#### ENTRIES

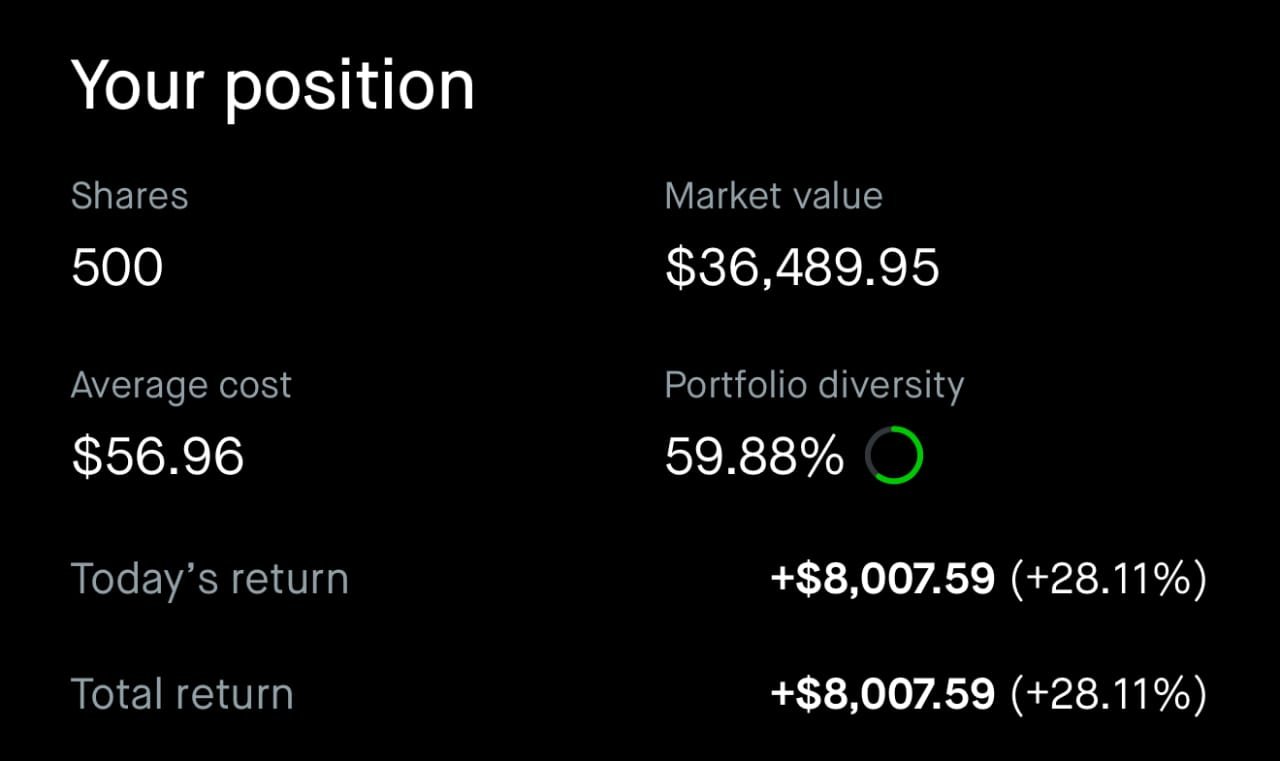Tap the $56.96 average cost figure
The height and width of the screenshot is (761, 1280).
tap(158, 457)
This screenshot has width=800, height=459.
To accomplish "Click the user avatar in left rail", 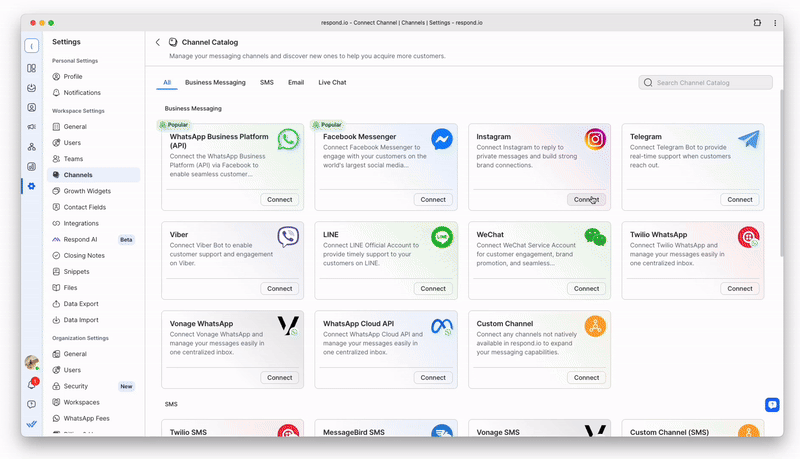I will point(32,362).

########

OBJECTIVE:
Report how many lines in the material contain the string "width". Give only the number.

EXPECTED ANSWER:
2